● **Passage to read**:
[Start of section]

Thursday, November 29, 2012
A number of authors have been engaging in a lively debate about congressional power to enact tort reform. Starting it off, Paul Clement authored Federalism, the Framers, and Federal Legal Reform - Setting the Record Straight, released by the Chamber of Commerce in October. Essentially, Clement defends federal tort reform as permissibe under the Commerce Clause. Last week, Rob Natelson of the Independence Institute offered a response: Did the Founders Constitution Permit Federal Tort Reform? And now, Randy Barnett over at Volokh Conspiracy has weighed in.
Thursday, November 1, 2012
The Taipei Times is running an article today about medical malpractice reform in Taiwan. Here is a sample:
The Taiwan Health Reform Foundation (THRF) yesterday said there were four major problems that patients often meet in medical malpractice disputes, and urged that the mechanism for dealing with medical disputes be codified to solve the problems.
The four major problems are “difficult to obtain critical evidence, many traps within negotiations, no access to consultation and investigation and asymmetric professional information,” the foundation said, saying that the problems were revealed by patients or their family members through their complaints to the foundation over the past year.

[End of section]

● **Recorded information**:
[Start of section]

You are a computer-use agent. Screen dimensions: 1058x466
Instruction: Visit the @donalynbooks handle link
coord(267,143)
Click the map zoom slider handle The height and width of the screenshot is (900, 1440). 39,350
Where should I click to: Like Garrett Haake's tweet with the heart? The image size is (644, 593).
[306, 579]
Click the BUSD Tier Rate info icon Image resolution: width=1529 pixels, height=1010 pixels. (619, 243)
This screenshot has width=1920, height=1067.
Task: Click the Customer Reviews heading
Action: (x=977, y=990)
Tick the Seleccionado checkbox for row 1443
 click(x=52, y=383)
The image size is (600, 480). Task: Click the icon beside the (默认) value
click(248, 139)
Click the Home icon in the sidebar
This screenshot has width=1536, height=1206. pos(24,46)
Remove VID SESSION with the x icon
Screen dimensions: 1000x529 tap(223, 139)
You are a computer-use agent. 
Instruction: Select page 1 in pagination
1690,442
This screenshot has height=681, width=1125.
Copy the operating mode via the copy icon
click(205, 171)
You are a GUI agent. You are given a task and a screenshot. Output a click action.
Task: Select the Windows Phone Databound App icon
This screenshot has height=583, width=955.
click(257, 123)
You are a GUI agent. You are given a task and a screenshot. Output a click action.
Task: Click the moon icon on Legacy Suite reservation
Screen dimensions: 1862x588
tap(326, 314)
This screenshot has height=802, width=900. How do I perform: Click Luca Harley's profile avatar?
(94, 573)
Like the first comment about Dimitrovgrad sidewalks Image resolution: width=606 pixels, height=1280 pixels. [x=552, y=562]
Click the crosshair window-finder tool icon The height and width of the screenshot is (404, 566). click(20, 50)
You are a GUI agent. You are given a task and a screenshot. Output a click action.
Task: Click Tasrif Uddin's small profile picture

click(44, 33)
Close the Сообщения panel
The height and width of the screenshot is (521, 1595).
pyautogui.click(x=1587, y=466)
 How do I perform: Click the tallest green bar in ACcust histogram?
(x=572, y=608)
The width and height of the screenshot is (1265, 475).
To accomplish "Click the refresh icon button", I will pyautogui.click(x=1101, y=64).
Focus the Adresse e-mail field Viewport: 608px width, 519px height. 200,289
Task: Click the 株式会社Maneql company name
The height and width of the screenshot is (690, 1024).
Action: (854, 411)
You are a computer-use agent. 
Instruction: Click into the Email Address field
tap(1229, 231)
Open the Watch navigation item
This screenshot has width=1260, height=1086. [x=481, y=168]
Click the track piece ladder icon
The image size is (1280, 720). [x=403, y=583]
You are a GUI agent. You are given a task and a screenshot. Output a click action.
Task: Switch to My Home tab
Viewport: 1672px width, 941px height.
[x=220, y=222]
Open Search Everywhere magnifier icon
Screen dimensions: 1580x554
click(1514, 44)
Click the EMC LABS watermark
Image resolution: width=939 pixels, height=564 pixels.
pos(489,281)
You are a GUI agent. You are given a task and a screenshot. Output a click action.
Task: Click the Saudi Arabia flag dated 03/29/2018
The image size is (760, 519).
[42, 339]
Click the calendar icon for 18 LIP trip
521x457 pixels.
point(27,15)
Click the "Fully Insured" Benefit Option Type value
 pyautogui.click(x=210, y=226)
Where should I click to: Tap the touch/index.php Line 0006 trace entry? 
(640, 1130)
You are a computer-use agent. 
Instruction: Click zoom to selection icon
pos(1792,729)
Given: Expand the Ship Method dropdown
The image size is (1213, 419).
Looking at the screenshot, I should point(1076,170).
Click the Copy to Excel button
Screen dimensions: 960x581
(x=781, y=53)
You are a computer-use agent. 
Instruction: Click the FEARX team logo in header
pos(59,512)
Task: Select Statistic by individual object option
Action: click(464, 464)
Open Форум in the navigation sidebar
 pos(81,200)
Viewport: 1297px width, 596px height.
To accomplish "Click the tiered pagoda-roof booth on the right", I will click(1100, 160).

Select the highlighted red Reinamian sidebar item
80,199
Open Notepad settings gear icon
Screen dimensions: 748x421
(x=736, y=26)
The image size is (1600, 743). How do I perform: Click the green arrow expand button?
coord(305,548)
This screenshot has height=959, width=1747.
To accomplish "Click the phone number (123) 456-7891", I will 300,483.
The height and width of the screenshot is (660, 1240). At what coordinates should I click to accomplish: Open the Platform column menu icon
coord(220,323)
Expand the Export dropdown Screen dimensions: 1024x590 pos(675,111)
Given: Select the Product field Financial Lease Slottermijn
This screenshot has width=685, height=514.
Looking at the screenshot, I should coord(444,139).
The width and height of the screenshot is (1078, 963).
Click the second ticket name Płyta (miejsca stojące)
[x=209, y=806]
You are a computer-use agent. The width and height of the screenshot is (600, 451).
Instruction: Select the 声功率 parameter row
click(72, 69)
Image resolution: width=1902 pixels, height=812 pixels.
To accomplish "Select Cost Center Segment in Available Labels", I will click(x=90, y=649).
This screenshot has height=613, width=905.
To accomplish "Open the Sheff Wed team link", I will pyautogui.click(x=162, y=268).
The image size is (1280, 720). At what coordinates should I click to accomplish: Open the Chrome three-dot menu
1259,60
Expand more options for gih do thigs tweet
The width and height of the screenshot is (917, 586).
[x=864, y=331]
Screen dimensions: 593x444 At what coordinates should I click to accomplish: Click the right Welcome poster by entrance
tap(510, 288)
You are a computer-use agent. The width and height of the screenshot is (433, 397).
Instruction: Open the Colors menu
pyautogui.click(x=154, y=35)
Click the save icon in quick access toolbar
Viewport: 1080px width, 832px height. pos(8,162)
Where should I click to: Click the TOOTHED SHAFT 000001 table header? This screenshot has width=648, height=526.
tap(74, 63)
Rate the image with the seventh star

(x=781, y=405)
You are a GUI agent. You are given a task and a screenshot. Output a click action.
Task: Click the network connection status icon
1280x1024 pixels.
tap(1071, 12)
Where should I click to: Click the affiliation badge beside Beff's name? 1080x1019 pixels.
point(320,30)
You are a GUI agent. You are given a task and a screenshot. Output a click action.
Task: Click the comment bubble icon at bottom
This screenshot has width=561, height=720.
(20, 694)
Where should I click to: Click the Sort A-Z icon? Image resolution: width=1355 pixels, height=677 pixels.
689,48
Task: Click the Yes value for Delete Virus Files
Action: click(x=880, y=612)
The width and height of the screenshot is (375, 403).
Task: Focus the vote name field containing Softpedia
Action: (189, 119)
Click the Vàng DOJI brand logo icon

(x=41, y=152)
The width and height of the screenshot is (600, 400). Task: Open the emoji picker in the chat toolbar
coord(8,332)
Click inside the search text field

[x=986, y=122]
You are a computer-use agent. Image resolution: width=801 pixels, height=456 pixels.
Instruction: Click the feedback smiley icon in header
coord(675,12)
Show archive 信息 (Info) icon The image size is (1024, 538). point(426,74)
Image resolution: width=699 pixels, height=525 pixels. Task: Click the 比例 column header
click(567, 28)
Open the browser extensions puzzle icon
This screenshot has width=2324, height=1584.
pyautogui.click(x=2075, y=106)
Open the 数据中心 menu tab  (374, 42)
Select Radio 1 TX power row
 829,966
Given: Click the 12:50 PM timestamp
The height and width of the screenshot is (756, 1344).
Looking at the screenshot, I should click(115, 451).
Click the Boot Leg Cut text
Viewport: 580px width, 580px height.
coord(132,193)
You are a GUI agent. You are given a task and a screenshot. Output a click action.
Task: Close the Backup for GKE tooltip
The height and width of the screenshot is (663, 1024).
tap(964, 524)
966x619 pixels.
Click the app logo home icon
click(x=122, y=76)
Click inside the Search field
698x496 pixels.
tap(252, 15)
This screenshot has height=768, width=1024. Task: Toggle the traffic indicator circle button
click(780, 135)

[End of section]

● **Task A**:
List the problems that the foundation in the legal reform posts says patients often meet in medical malpractice disputes.
● **Task B**:
Continue the legal reform posts from their last sentence about the Taiwan malpractice foundation.
The material has nothing to do with the legal reform posts.

● **Written reply A**:
- Difficult to obtain critical evidence
- Many traps within negotiations
- No access to consultation and investigation
- Asymmetric professional information

● **Written reply B**:
Among other data provided in the article, a THRF survey found that many people only demand an apology and the truth, and up to 98 percent of respondents said what they needed most was professional consultation and investigation to clarify the problem.
Thursday, October 25, 2012
Rudy Giuliani, former mayor of New York City, was the keynote speaker at the U.S. Chamber of Commerce's annual Legal Reform Summit held yesterday in Washington, D.C.. Using his experience as mayor, Giuliani discussed his views on why tort reform was necessary. C-SPAN has video of the speech. BLT also has the story.
Friday, October 5, 2012
The Kansas Supreme Court has just released an opinion upholding a $250,000 cap on pain-and-suffering damages in personal injury cases. Missouri invalidated a similar cap in August.
The (lengthy) opinion (pdf) is here: Download DC-#413210-v1-Kansas_Cap_Constitutional_Cap_Decision
Friday, September 21, 2012
Thanks to comments from Tony Francis and TPM, I know that George W. Bush discussed medical liability reform in his 2005 State of the Union address. Also, in 2011, Barack Obama called for medical liability reform to cut down on frivolous lawsuits and save the government money. It makes sense that tort law and reform would appear more in SoU addresses, which are policy-oriented, than in inaugural addresses, which focus on very broad principles.
Monday, September 10, 2012
The Chamber's Institute for Legal Reform has released the 2012 Lawsuit Climate Report. The report surveys in-house general counsel, and senior attorneys at companies with at least $100 million in annual revenues about their perceptions of the states' tort systems. According to the report, "[t]he worst jurisdiction was Chicago/Cook County, Illinois (17%), followed by Los Angeles, California (16%), the state of California in general (9%), San Francisco, California (9%), and Philadelphia, Pennsylvania (8%)."
A pdf of the report is also available.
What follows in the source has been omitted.